◆ To be done: Revise the lines below so that every "Locate an element on the screen" becomes "Find an element on the screen", and leave everything else unchanged.
+-------+
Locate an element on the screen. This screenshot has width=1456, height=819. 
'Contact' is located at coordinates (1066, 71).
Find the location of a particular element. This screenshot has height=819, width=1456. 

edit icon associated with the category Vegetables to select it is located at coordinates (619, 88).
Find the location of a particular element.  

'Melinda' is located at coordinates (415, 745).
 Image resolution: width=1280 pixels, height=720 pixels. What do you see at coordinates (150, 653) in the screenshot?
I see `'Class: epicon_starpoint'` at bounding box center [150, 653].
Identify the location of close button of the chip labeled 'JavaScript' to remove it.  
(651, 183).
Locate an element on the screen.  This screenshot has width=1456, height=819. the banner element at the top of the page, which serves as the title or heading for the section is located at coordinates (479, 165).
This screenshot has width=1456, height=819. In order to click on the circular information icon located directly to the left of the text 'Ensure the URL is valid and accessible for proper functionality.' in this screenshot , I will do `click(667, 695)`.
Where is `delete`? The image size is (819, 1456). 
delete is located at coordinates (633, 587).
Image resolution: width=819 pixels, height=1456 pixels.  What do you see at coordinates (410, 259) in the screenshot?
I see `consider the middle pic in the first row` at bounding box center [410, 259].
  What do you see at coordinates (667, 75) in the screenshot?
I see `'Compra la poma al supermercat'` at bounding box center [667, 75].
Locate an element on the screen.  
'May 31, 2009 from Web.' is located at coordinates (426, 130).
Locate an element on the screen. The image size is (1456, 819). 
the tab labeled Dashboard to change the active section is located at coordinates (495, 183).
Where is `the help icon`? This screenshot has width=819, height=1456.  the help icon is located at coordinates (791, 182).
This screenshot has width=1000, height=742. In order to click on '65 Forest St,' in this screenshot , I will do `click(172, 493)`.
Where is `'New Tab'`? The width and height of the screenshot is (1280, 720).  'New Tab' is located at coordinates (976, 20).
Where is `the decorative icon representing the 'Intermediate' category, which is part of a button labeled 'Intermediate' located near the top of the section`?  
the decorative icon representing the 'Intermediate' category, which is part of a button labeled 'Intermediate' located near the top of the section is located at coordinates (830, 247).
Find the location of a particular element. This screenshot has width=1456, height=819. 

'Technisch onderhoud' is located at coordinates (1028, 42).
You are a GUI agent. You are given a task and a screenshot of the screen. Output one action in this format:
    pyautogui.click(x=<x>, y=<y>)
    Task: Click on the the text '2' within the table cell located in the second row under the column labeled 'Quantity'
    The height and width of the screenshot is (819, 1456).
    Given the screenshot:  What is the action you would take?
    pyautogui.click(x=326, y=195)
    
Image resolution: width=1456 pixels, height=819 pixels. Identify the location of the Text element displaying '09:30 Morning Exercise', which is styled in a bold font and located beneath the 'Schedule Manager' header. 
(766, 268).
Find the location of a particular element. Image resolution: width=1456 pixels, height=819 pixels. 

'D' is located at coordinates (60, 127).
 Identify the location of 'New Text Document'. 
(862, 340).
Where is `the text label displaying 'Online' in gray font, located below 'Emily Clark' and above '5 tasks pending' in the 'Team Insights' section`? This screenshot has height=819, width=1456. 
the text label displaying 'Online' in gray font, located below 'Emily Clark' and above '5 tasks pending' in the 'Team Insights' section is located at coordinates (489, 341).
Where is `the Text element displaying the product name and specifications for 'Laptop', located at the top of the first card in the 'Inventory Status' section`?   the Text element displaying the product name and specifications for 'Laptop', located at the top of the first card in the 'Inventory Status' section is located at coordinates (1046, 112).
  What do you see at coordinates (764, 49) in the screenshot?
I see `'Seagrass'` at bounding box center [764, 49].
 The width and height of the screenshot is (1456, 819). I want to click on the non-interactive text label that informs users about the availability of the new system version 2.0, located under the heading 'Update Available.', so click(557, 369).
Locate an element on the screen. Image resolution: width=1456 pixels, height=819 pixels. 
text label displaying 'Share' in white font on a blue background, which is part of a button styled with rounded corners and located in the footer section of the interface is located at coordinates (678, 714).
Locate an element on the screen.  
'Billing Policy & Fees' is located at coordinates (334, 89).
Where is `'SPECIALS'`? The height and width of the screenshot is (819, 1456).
+-------+
◆ The reply:
Find an element on the screen. This screenshot has width=1456, height=819. 
'Contact' is located at coordinates (1066, 71).
Find the location of a particular element. This screenshot has height=819, width=1456. 

edit icon associated with the category Vegetables to select it is located at coordinates (619, 88).
Find the location of a particular element.  

'Melinda' is located at coordinates (415, 745).
 Image resolution: width=1280 pixels, height=720 pixels. What do you see at coordinates (150, 653) in the screenshot?
I see `'Class: epicon_starpoint'` at bounding box center [150, 653].
Identify the location of close button of the chip labeled 'JavaScript' to remove it.  
(651, 183).
Find an element on the screen.  This screenshot has width=1456, height=819. the banner element at the top of the page, which serves as the title or heading for the section is located at coordinates (479, 165).
This screenshot has width=1456, height=819. In order to click on the circular information icon located directly to the left of the text 'Ensure the URL is valid and accessible for proper functionality.' in this screenshot , I will do `click(667, 695)`.
Where is `delete`? The image size is (819, 1456). 
delete is located at coordinates (633, 587).
Image resolution: width=819 pixels, height=1456 pixels.  What do you see at coordinates (410, 259) in the screenshot?
I see `consider the middle pic in the first row` at bounding box center [410, 259].
  What do you see at coordinates (667, 75) in the screenshot?
I see `'Compra la poma al supermercat'` at bounding box center [667, 75].
Find an element on the screen.  
'May 31, 2009 from Web.' is located at coordinates (426, 130).
Find an element on the screen. The image size is (1456, 819). 
the tab labeled Dashboard to change the active section is located at coordinates (495, 183).
Where is `the help icon`? This screenshot has width=819, height=1456.  the help icon is located at coordinates (791, 182).
This screenshot has width=1000, height=742. In order to click on '65 Forest St,' in this screenshot , I will do `click(172, 493)`.
Where is `'New Tab'`? The width and height of the screenshot is (1280, 720).  'New Tab' is located at coordinates (976, 20).
Where is `the decorative icon representing the 'Intermediate' category, which is part of a button labeled 'Intermediate' located near the top of the section`?  
the decorative icon representing the 'Intermediate' category, which is part of a button labeled 'Intermediate' located near the top of the section is located at coordinates (830, 247).
Find the location of a particular element. This screenshot has width=1456, height=819. 

'Technisch onderhoud' is located at coordinates (1028, 42).
You are a GUI agent. You are given a task and a screenshot of the screen. Output one action in this format:
    pyautogui.click(x=<x>, y=<y>)
    Task: Click on the the text '2' within the table cell located in the second row under the column labeled 'Quantity'
    The height and width of the screenshot is (819, 1456).
    Given the screenshot:  What is the action you would take?
    pyautogui.click(x=326, y=195)
    
Image resolution: width=1456 pixels, height=819 pixels. Identify the location of the Text element displaying '09:30 Morning Exercise', which is styled in a bold font and located beneath the 'Schedule Manager' header. 
(766, 268).
Find the location of a particular element. Image resolution: width=1456 pixels, height=819 pixels. 

'D' is located at coordinates (60, 127).
 Identify the location of 'New Text Document'. 
(862, 340).
Where is `the text label displaying 'Online' in gray font, located below 'Emily Clark' and above '5 tasks pending' in the 'Team Insights' section`? This screenshot has height=819, width=1456. 
the text label displaying 'Online' in gray font, located below 'Emily Clark' and above '5 tasks pending' in the 'Team Insights' section is located at coordinates (489, 341).
Where is `the Text element displaying the product name and specifications for 'Laptop', located at the top of the first card in the 'Inventory Status' section`?   the Text element displaying the product name and specifications for 'Laptop', located at the top of the first card in the 'Inventory Status' section is located at coordinates (1046, 112).
  What do you see at coordinates (764, 49) in the screenshot?
I see `'Seagrass'` at bounding box center [764, 49].
 The width and height of the screenshot is (1456, 819). I want to click on the non-interactive text label that informs users about the availability of the new system version 2.0, located under the heading 'Update Available.', so click(557, 369).
Find an element on the screen. Image resolution: width=1456 pixels, height=819 pixels. 
text label displaying 'Share' in white font on a blue background, which is part of a button styled with rounded corners and located in the footer section of the interface is located at coordinates (678, 714).
Find an element on the screen.  
'Billing Policy & Fees' is located at coordinates (334, 89).
Where is `'SPECIALS'`? The height and width of the screenshot is (819, 1456).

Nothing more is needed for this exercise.